En règle générale, le régime des images interrompt celui du discours, mais le discours n’est peut-être lui-même que ce qui se nourrit de ces interruptions, que ce qui en a besoin pour se développer librement : c’est le rôle des images stupéfiantes que d’effacer un temps le discours, que de le priver de son efficacité, de sa facilité, mais pour qu’alors il se recharge à cette vérité qu’il a entrevue hors de lui [26].
La plupart des images dans le texte et tout particulièrement les trois premières qu’on y découvre, permettent donc, depuis leurs ténébreuses matière et réalité, de supporter et d’aider à faire advenir un discours terriblement difficile à tenir, des mots si douloureux à formuler.

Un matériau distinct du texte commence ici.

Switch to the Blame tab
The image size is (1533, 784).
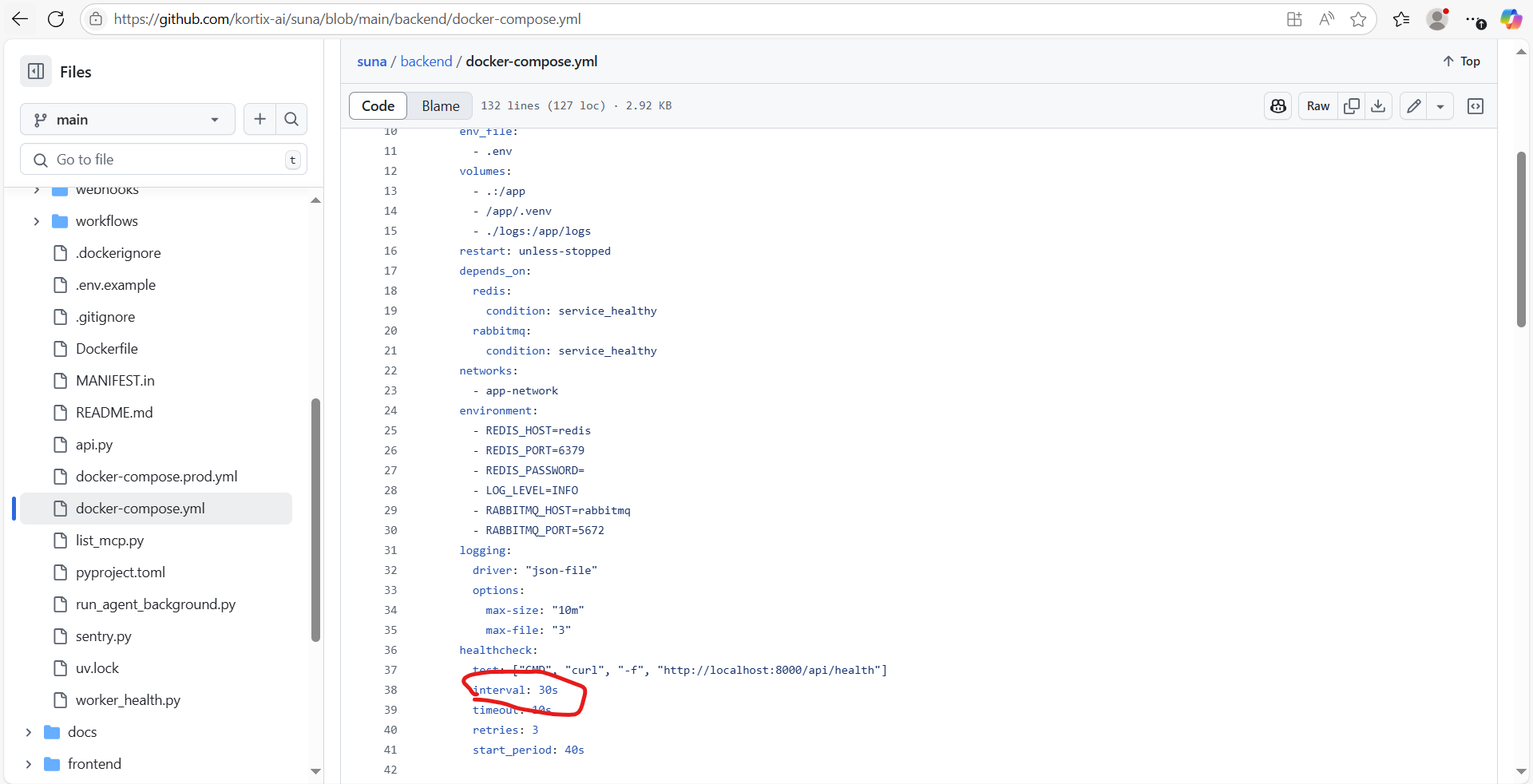(x=440, y=105)
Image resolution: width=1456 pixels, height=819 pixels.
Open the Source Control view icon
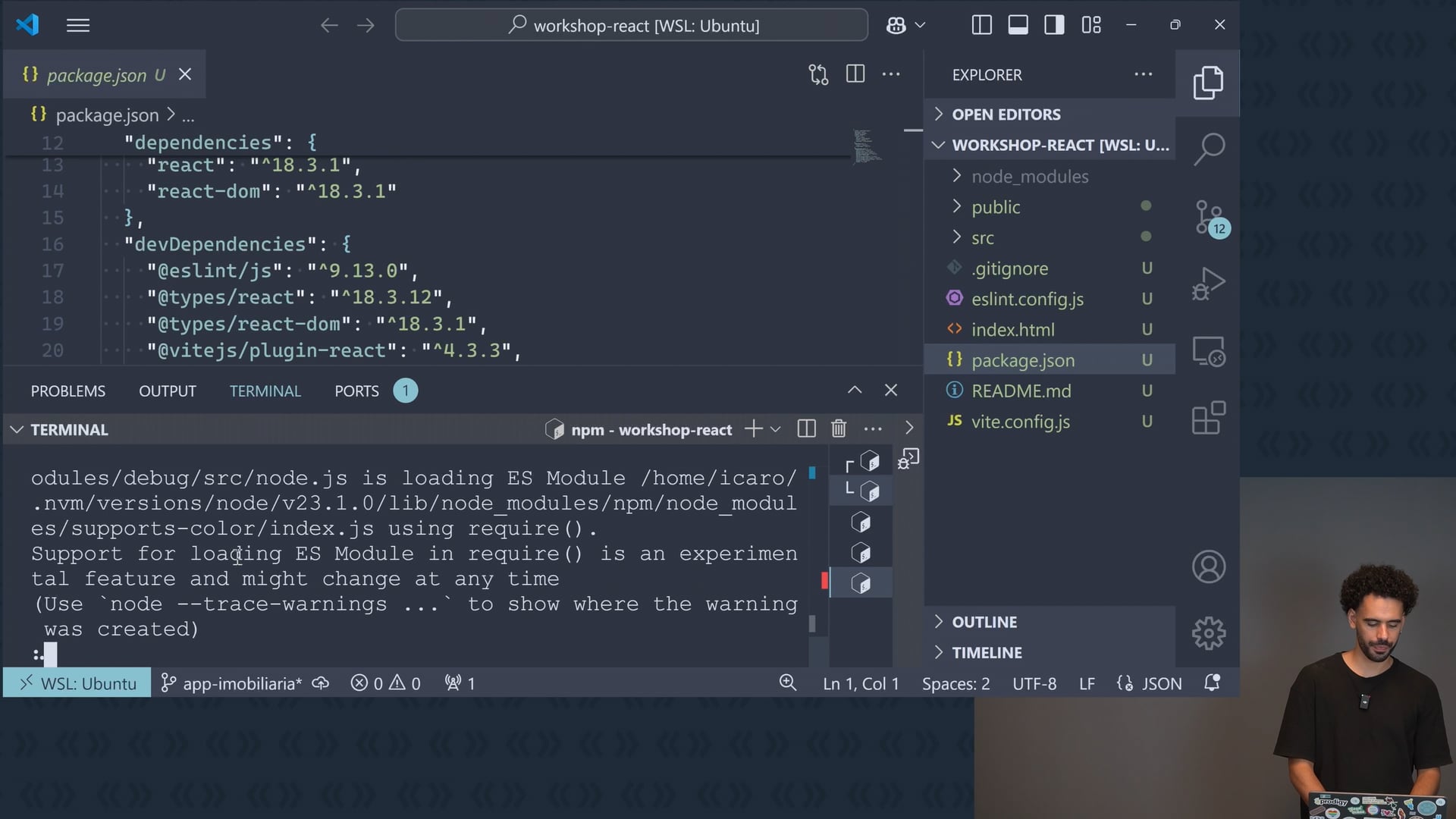(1208, 217)
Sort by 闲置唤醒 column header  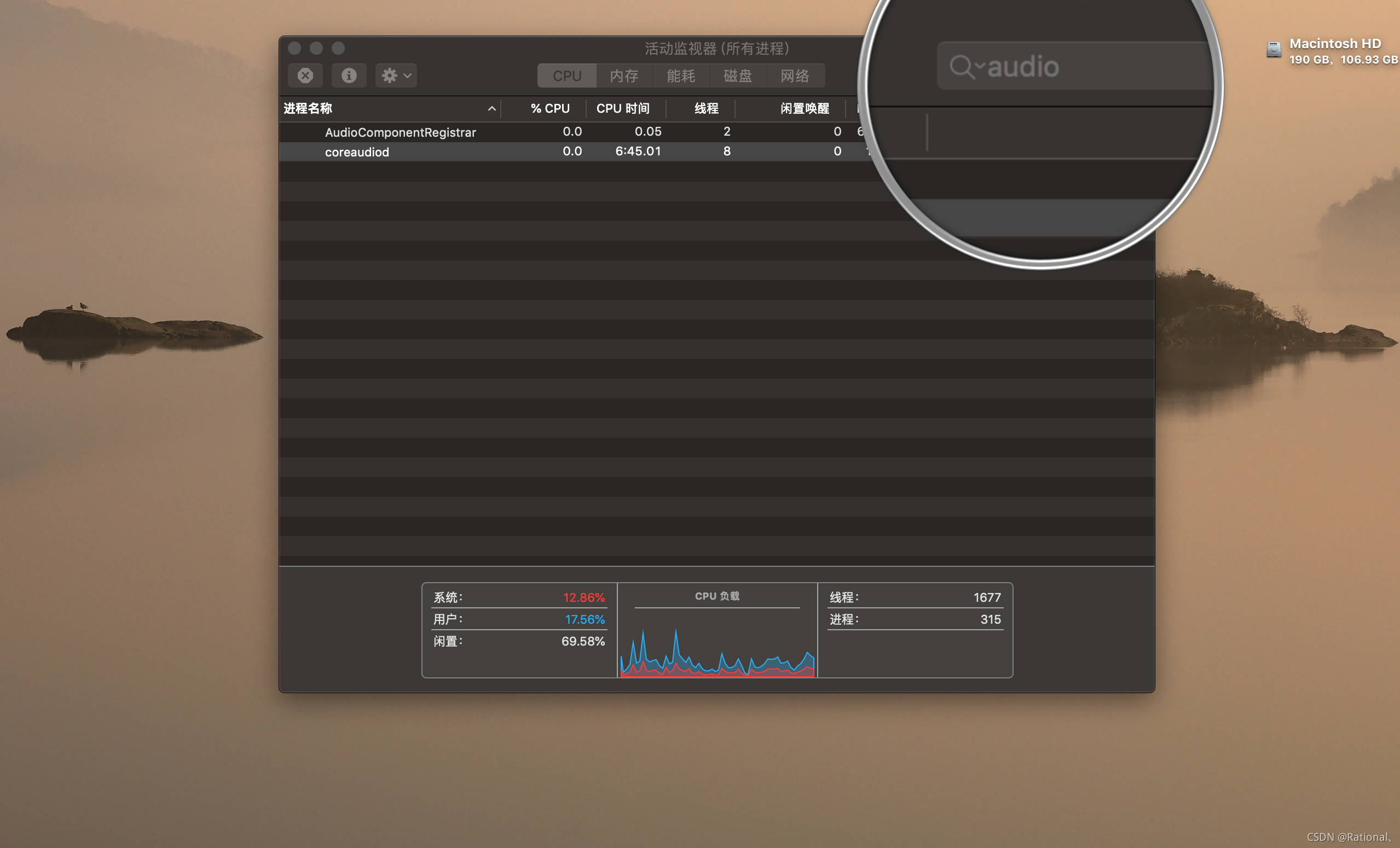tap(804, 108)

La première, qui est celle d’un regard inquiet, quasi démuni (celui du frère, devine-t-on), agit d’une certaine manière en intimant d’ouvrir les yeux, de voir plus loin que les apparences, plus loin que les faux-semblants construits et étalés [27] ; telle est la qualité haptique qu’on peut lui rattacher : de toucher, telle une « entaille qui happe » (p. 16), à travers le geste qu’elle figure et enjoint à adopter (fig. 14).
D’ailleurs, plusieurs autres regards seront par la suite adressés au lecteur/à la lectrice [28] (figs. 15 à 18). Ils établissent de surcroît un lien intergénérationnel concret (car chacun est assumé par une génération différente), à travers le geste princeps porté par le livre : celui de pleinement regarder – c’est-à-dire de multiples manières, aidé par diverses lumières [29] – pour « entendre la cohérence des mémoires, des flux du sang, des énergies retenues » (p. 171) et ainsi morceler voire faire tomber un maximum de murs [30], dont ceux que l’on érige par rapport à ce supposé « bloc d’évidence » (p. 72) que l’on nomme « le passé » :
il s’allonge parmi les images qu’ils a transportées du salon jusqu’au lit, là où il vit tout le jour ; et il reprend scène après scène les souvenirs de son enfance, retisse le fil coupé dans l’espoir de sortir du labyrinthe (…) il regarde une image, une autre ; cherche un premier indice d’où il pourrait partir ; il y a sous ses yeux des photos de son père, de sa mère ; mais tout cela n’a aucun sens ; et soudain, ça apparaît : je dois repartir de là, il pense, de cette image qu’il tient entre ses doigts où un jeune homme et une jeune femme se marient (pp. 81 et 83, nous soulignons en gras) (fig. 19).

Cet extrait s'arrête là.